I gave her a small hug. “Sure, you will.”

“I will,” she argued, as she blended her concealer and started putting on layers of foundation.

“Sure,” I said, as I shut the door behind me.

Chapter 28

I don’t see any darkness in you

Downstairs, I could hear the uplifting sound of jazz music, as it loitered in the early night air. Since the ballroom was dark and empty, I figured that all of the guests were already outside in the garden indulging in way to much alcohol and food.

The faint scent of cigarette smoke met me, as I passed the ballroom which prompted me to stop and peer inside. I could see Ivan slumped against the piano, cigarette in hand and his tie loosened.

“I see you queen,” he said. “Why are you hiding?”

“I’m not hiding; you’re not supposed to be smoking inside.” I had no idea why I said that. I couldn’t care less where he smoked.

“Come here; let me see you all dolled up.”

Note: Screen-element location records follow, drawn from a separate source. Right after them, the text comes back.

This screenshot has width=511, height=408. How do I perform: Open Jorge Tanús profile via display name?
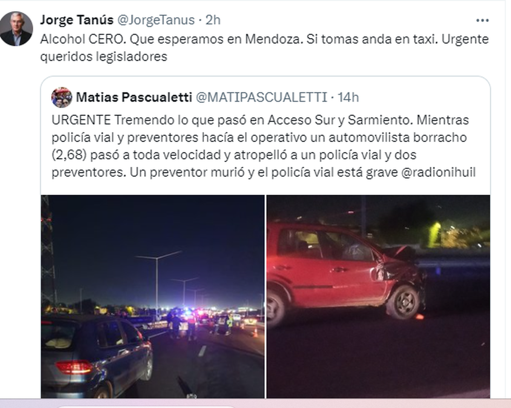(77, 20)
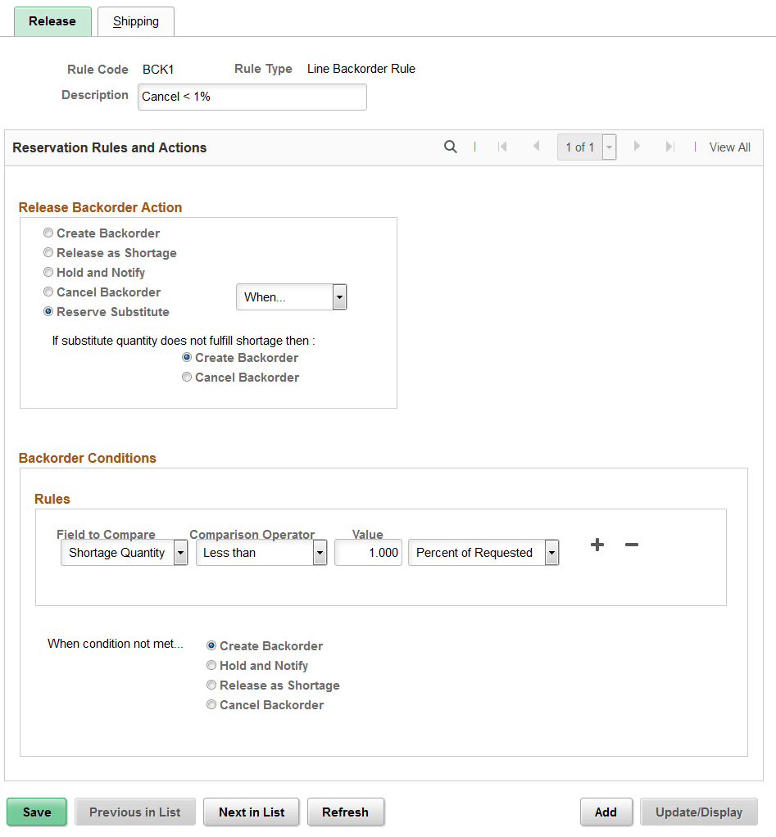Select the Release tab
The width and height of the screenshot is (776, 837).
tap(52, 21)
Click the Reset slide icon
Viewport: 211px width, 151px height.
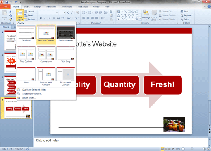click(x=29, y=15)
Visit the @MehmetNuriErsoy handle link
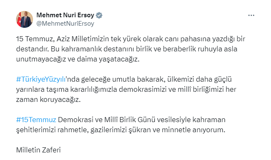 pos(65,24)
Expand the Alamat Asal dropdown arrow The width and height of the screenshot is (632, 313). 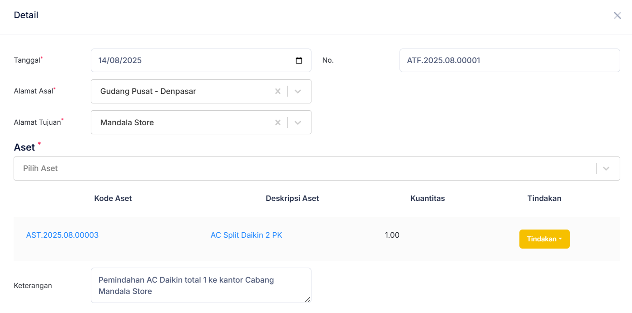click(x=298, y=91)
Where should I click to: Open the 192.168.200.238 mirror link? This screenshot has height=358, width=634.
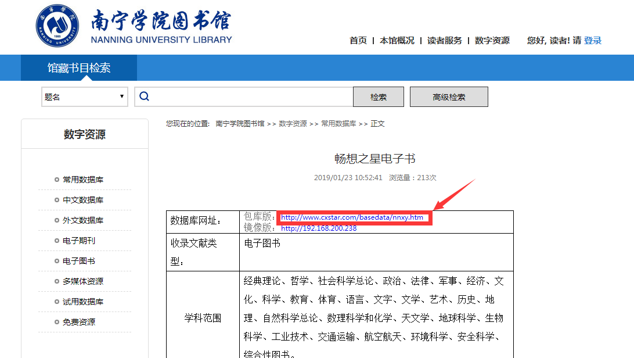[x=319, y=228]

“I’ll pass on your little offer.” I backed away from the door, but Ivan came close and grabbed my wrist.

His usually conceited smirk softened when he looked at me. “You look beautiful queen,” he whispered. His grey eyes filled with admiration.

“Whatever.” I shook myself free.

He ran his fingers through my hair. “Seriously, you do.”

I slapped his hand away. Never let creepy people get close to your soul. After what I’d been through, I finally understood the importance of those words. “I’m tired of your psychological warfare, Ivan. Stay the hell away from me.”

I turned my back on him and walked out of the ballroom as fast as I could. There was no way I was going to let Ivan’s warped mind games distract me tonight.

Outside, the main garden had been transformed into an otherworldly playground. Delicate twinkling lights had been carefully strung on the stately oak trees and brilliantly illuminated the never ending clumps of colorful rose bushes. The Yaupon hedges had been artfully clipped, and the Greek style water fountain seductively dribbled under the fading sky.